* begin THE DATA *

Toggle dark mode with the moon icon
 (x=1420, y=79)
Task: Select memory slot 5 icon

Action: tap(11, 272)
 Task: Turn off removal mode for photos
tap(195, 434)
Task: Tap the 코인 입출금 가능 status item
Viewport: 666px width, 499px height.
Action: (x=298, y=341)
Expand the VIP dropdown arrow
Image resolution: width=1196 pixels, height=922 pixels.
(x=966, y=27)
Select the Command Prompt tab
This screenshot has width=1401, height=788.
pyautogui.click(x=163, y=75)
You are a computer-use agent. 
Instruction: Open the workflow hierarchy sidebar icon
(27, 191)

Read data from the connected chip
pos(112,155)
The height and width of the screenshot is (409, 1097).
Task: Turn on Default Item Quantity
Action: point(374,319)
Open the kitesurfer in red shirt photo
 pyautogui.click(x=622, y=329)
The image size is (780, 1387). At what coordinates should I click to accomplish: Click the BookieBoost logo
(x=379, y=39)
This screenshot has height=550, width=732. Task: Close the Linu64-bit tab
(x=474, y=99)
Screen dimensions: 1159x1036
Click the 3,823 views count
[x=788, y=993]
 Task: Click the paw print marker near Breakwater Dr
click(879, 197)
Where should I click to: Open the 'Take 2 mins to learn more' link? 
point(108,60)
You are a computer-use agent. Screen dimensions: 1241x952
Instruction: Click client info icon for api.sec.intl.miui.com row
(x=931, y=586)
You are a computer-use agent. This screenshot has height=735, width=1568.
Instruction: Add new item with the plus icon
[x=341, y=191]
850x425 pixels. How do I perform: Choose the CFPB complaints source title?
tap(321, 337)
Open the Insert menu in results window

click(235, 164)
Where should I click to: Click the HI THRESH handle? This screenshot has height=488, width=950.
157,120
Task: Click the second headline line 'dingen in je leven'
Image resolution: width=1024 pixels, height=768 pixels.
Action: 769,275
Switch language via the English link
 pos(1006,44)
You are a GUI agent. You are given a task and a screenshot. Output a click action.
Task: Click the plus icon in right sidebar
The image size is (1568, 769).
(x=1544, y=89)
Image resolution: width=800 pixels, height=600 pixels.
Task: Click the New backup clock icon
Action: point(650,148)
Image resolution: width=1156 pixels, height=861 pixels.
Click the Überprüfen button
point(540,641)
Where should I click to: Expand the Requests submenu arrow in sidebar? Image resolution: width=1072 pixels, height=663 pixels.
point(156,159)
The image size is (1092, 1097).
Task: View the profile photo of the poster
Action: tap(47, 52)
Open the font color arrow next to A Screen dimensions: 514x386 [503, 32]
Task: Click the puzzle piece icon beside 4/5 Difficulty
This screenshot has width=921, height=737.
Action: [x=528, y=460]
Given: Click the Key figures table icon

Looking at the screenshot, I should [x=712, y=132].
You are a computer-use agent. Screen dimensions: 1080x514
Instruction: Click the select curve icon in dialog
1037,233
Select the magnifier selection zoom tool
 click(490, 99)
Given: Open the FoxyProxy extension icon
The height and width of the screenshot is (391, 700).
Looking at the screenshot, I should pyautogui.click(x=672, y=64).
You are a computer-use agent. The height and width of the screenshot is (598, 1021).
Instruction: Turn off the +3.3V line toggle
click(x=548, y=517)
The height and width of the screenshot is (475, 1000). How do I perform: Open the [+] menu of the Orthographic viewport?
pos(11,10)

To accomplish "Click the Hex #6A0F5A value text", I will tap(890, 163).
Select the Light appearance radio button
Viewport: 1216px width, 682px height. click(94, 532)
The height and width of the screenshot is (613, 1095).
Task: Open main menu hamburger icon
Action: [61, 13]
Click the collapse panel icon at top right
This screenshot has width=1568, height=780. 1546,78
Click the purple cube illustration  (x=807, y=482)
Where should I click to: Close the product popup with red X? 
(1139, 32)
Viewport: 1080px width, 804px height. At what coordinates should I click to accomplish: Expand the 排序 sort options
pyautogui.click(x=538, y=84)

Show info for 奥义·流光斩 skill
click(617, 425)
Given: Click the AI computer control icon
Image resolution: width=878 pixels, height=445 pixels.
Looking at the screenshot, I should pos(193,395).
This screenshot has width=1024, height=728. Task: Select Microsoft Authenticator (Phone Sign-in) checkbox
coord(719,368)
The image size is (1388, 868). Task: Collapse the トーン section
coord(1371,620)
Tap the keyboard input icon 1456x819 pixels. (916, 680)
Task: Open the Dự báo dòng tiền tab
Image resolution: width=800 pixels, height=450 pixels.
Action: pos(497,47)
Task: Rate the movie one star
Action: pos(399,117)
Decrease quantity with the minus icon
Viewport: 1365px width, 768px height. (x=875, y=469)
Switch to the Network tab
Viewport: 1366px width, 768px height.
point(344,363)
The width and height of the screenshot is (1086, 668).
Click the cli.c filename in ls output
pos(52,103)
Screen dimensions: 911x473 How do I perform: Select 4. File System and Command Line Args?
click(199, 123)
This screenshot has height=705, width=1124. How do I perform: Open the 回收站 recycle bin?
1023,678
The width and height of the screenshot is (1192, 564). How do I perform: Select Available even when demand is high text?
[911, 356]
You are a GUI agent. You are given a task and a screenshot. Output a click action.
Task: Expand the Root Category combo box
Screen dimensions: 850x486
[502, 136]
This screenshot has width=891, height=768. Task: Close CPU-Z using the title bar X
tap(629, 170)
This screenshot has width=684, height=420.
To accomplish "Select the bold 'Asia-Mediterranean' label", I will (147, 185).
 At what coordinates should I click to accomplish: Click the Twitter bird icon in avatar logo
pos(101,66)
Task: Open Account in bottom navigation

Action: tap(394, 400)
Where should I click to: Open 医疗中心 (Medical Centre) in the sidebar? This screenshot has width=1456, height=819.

* end THE DATA *

**PROBLEM STATEMENT**
Please lay out the rows as a JSON list of strings, one string per line, taking everything from the line that contains "This screenshot has height=705, width=1124." down to the end of the rows and leaving blank lines out.

**RESULT OF THIS TASK**
[
  "This screenshot has height=705, width=1124. How do I perform: Open the 回收站 recycle bin?",
  "1023,678",
  "The width and height of the screenshot is (1192, 564). How do I perform: Select Available even when demand is high text?",
  "[911, 356]",
  "You are a GUI agent. You are given a task and a screenshot. Output a click action.",
  "Task: Expand the Root Category combo box",
  "Screen dimensions: 850x486",
  "[502, 136]",
  "This screenshot has width=891, height=768. Task: Close CPU-Z using the title bar X",
  "tap(629, 170)",
  "This screenshot has width=684, height=420.",
  "To accomplish \"Select the bold 'Asia-Mediterranean' label\", I will (147, 185).",
  " At what coordinates should I click to accomplish: Click the Twitter bird icon in avatar logo",
  "pos(101,66)",
  "Task: Open Account in bottom navigation",
  "Action: tap(394, 400)",
  "Where should I click to: Open 医疗中心 (Medical Centre) in the sidebar? This screenshot has width=1456, height=819."
]